-------- Task material
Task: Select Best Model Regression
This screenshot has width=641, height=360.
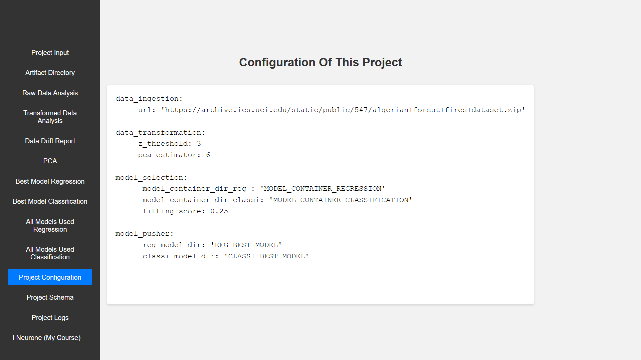Action: (x=50, y=181)
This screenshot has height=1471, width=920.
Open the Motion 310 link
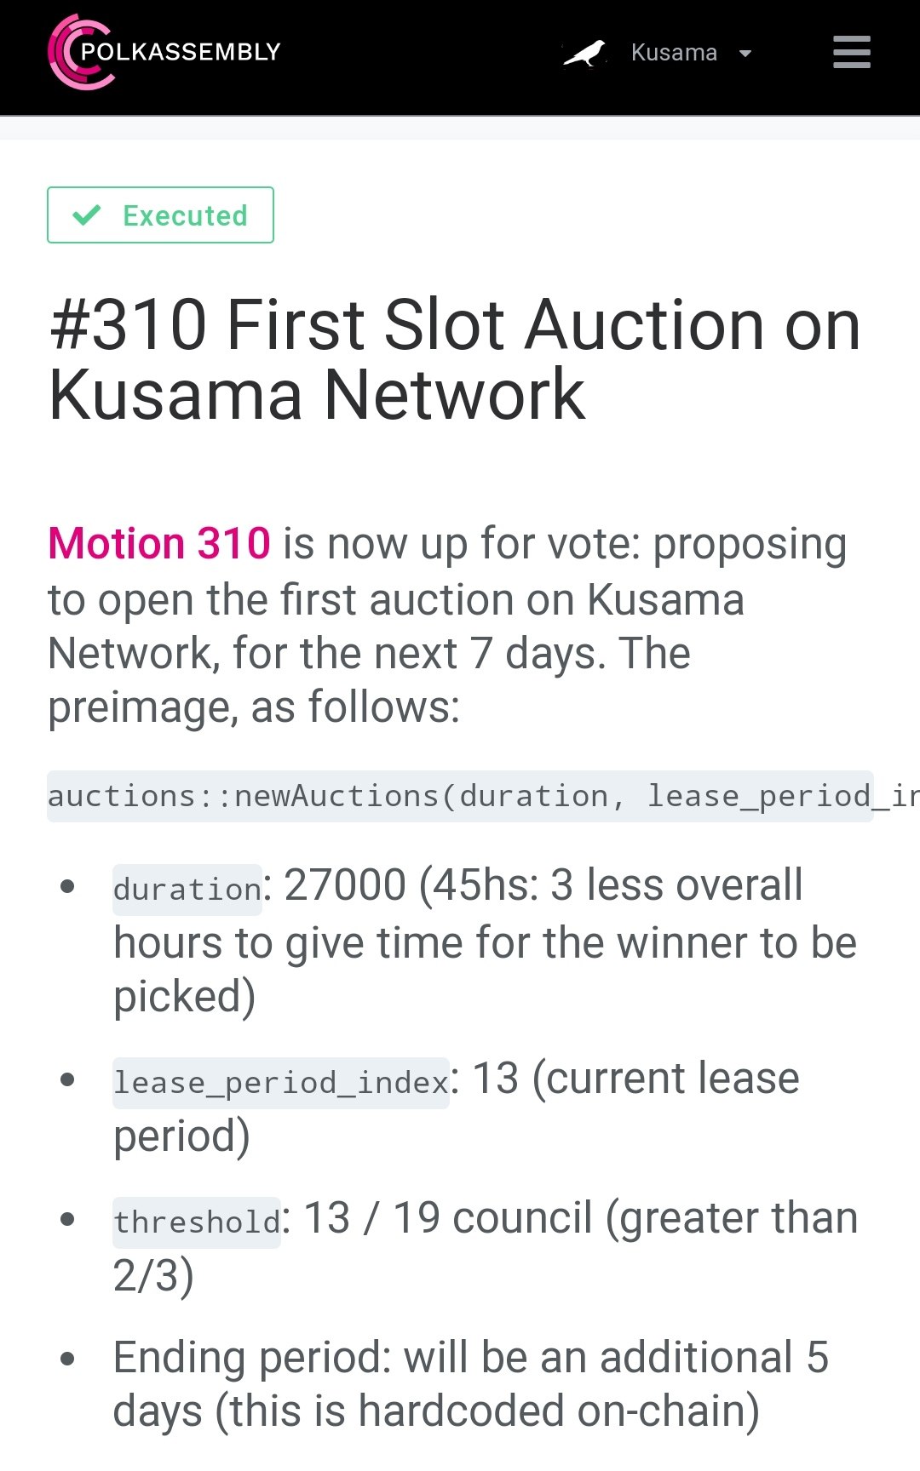click(159, 543)
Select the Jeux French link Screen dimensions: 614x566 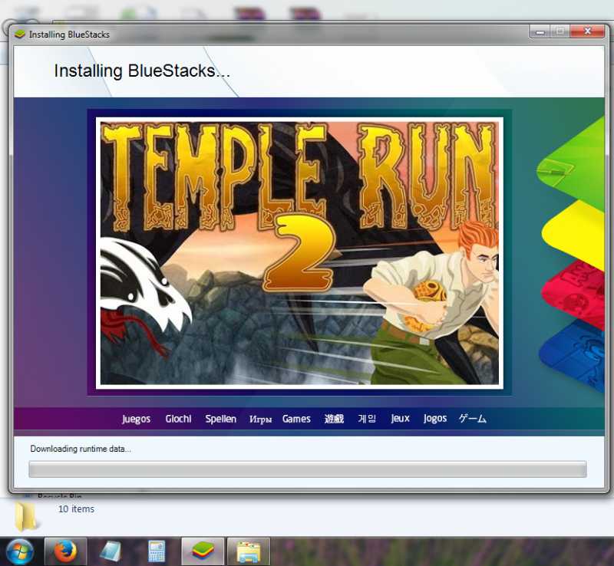pos(400,419)
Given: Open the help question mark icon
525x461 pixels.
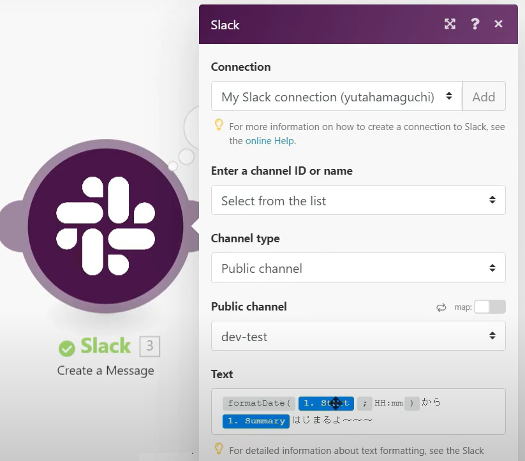Looking at the screenshot, I should [x=475, y=24].
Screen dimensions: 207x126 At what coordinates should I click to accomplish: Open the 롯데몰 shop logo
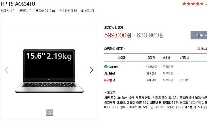(x=110, y=80)
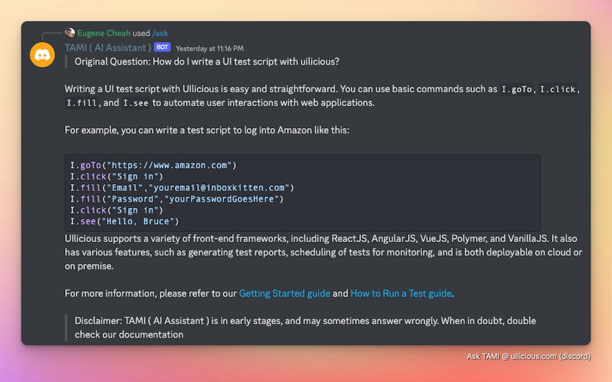Click Eugene Cheah's small avatar

point(70,33)
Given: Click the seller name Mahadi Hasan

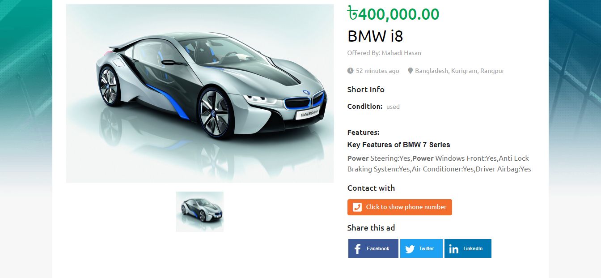Looking at the screenshot, I should (401, 53).
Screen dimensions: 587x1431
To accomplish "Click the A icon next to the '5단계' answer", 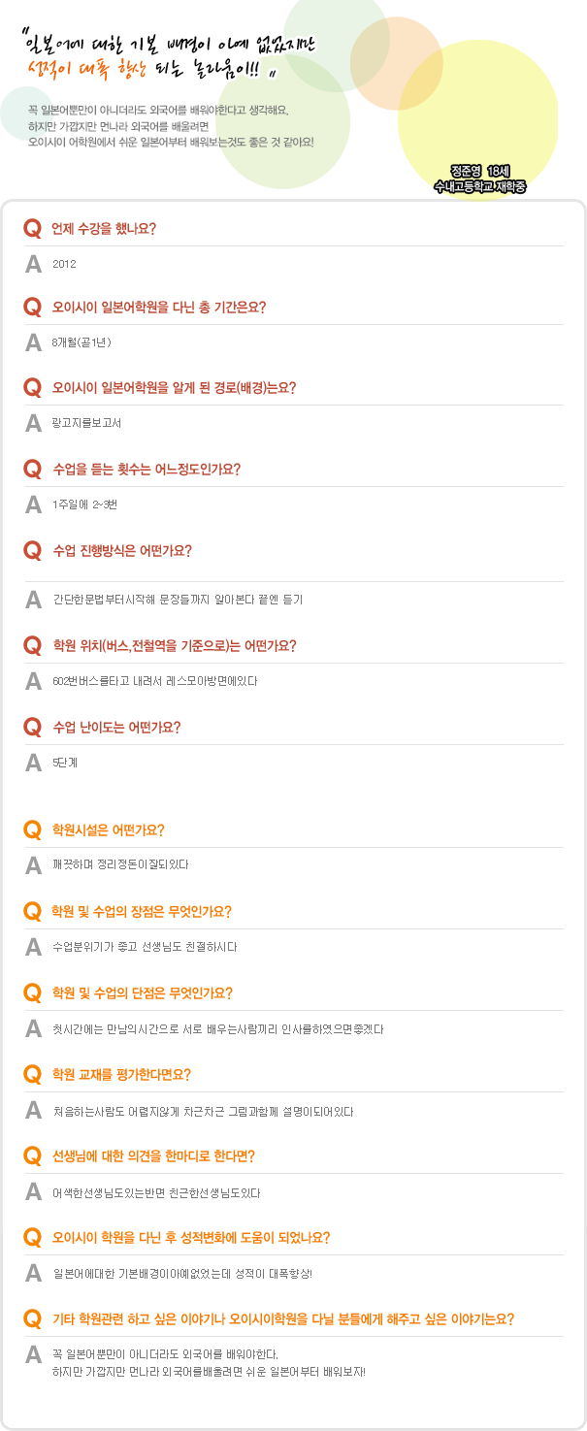I will click(x=33, y=762).
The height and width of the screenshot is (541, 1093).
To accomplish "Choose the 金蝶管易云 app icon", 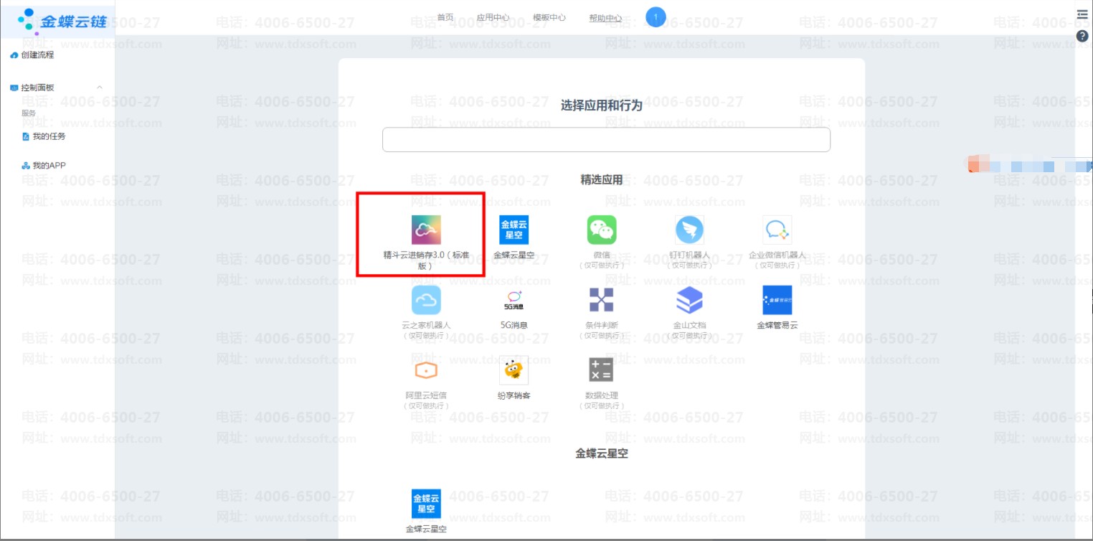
----------------
▶ To do
Pictures are to be left out. Write out only the lines above starting at the one with "525x461 pixels." and ending at the one with "Screen dimensions: 587x1431", both lines included, exactly.

▶ Response area
525x461 pixels.
Looking at the screenshot, I should [x=475, y=24].
Screen dimensions: 207x126 At what coordinates should I click to accomplish: Open the 롯데몰 shop logo
(x=110, y=80)
Click Eugene Cheah's small avatar

point(70,33)
Given: Click the seller name Mahadi Hasan

Looking at the screenshot, I should (401, 53).
Screen dimensions: 587x1431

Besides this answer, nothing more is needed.